“Legends are all to do with the past and nothing to do with the present”
While the world was still reeling from the death of Robin Williams, we learned that Lauren Bacall, one of the finest actresses of her generation had died of a massive stroke at her home in New York on August 12th. She was 89. Yes, Bacall was stunningly beautiful perhaps the most beautiful of all the 1940s screen sirens. From the moment she sashayed onto the screen in Howard Hawk’s To Have and Have Not and asked Bogie if he knew how to whistle,you knew this was a woman beyond the classic pinups of her day. Bacall had a weight and a charisma about her that so few actors have, then or even now.
Born Betty Joan Perske in the Bronx, she would go on to become a willowy, cat-eyed teenage model who defined grace and sensuality. In 1944 Hawks’ wife Nancy discovered her on the cover of Harpers Bazar and convinced her husband to give Bacall a screen-test for his new film To Have and Have Not. He would sign her to a seven year personal contract and Nancy would guide her through Hollywood.

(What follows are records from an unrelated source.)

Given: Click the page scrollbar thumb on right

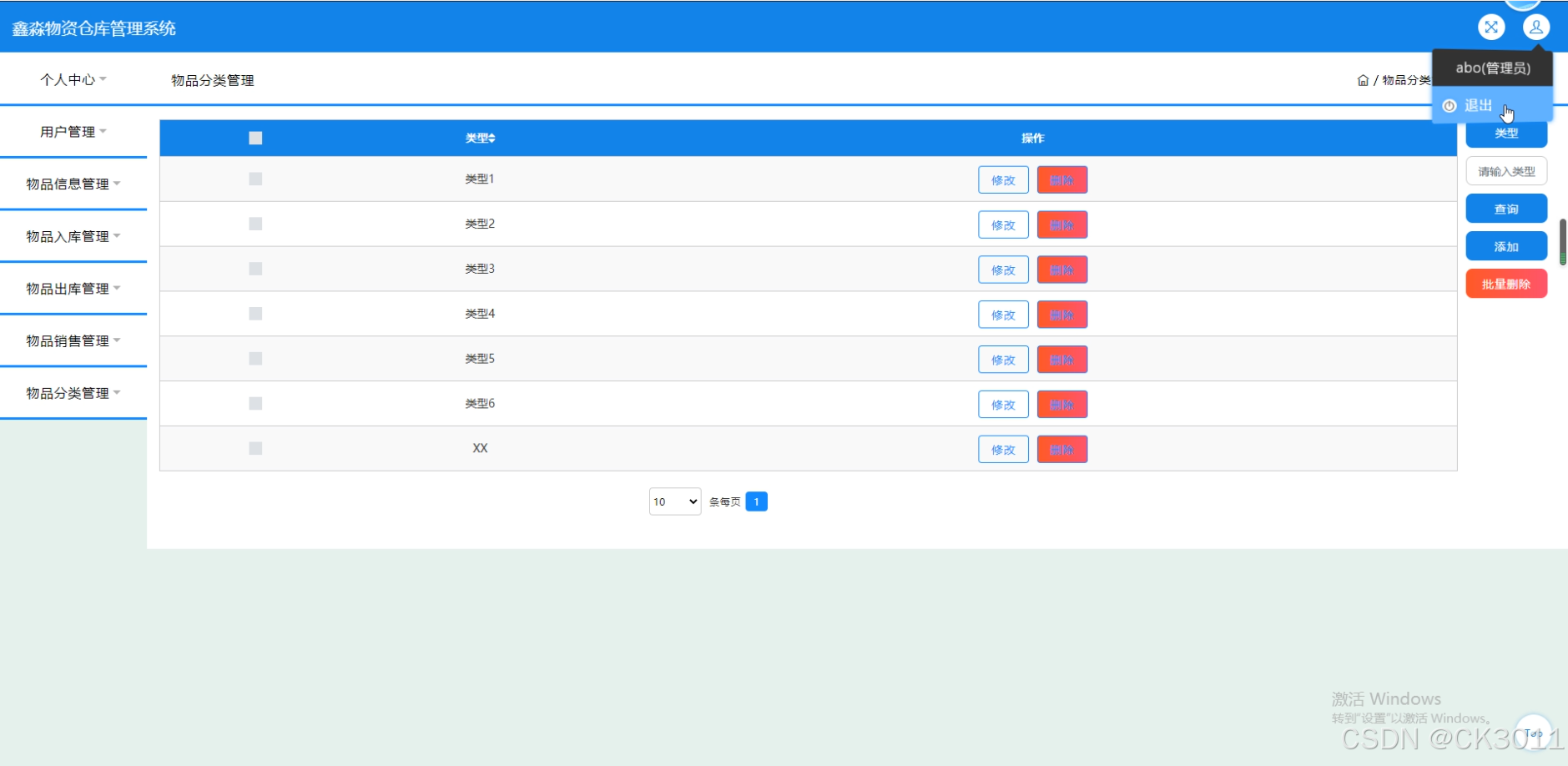Looking at the screenshot, I should pyautogui.click(x=1562, y=241).
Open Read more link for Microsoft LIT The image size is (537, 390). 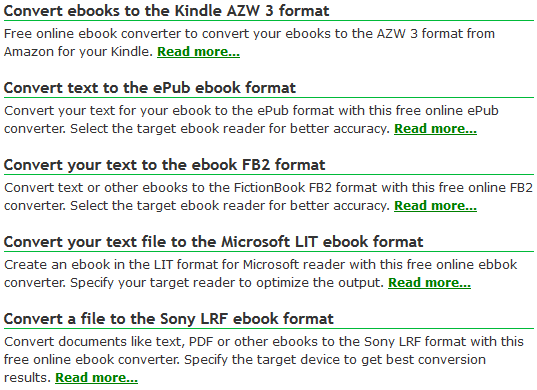click(x=429, y=283)
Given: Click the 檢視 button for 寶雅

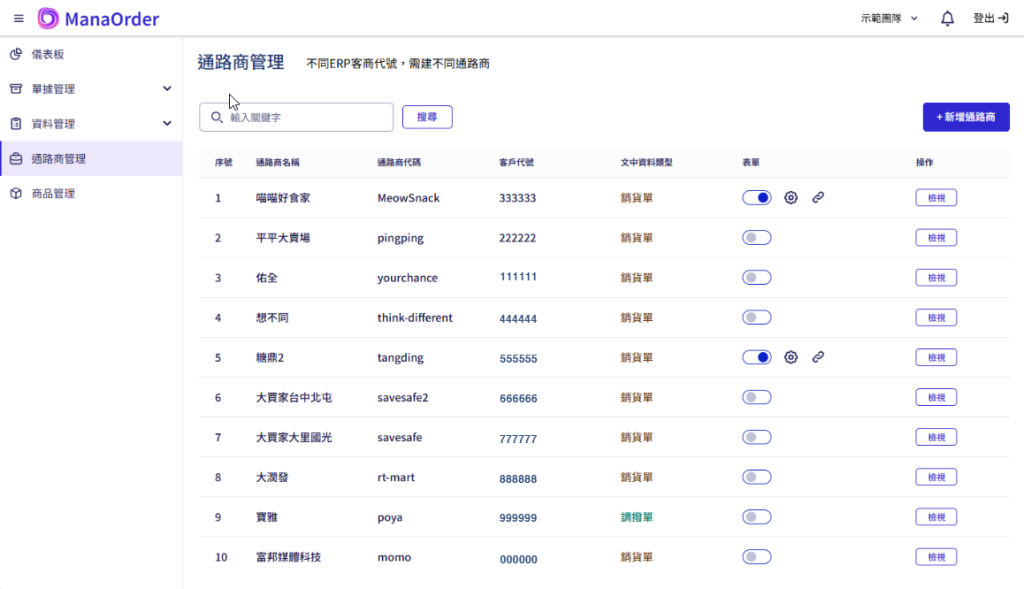Looking at the screenshot, I should click(x=936, y=517).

Of course, the rest is Hollywood legend. She would begin an affair with her later married co-star Humphrey Bogart. Their romance would become the blueprint for what chemistry should look like. It was endlessly passionate and romantic. They eventually married in 1945 and had two children. They remained married until Bogart’s death in 1957.
For a long time she would be known as Humphrey Bogart’s wife and later widow, her acting legend forever tied to that iconic film moment but there was so much more. There were the performances in The Big Sleep, Key Largo, How to Marry a Millionaire, and The Mirror has two Faces, for which she received an Oscar nomination. Her later career would be marked by collaborations with Lars Von Trier in Dogville and a memorable cameo as herself on The Sopranos, and she proved that she was still willing to take a risk and make a great joke.
Above all else there was power. In those classic films you never got the sense that this was a woman who needed to be saved, she was strong enough and she was tough enough. Just watch as she makes her appearance in To Have and Have Not. Her first line “Anybody got a match?” is delivered with that look of hers, the one that would become a trademark, chin turned down eyes turned up in a way that tells you she might not even need Bogie to sizzle.
Lauren Bacall’s power and presence will always remain. She was one of Hollywood’s finest and one of our last ties to the Golden Age of cinema, an early reminder that women could be strong and commanding even when it wasn’t the norm.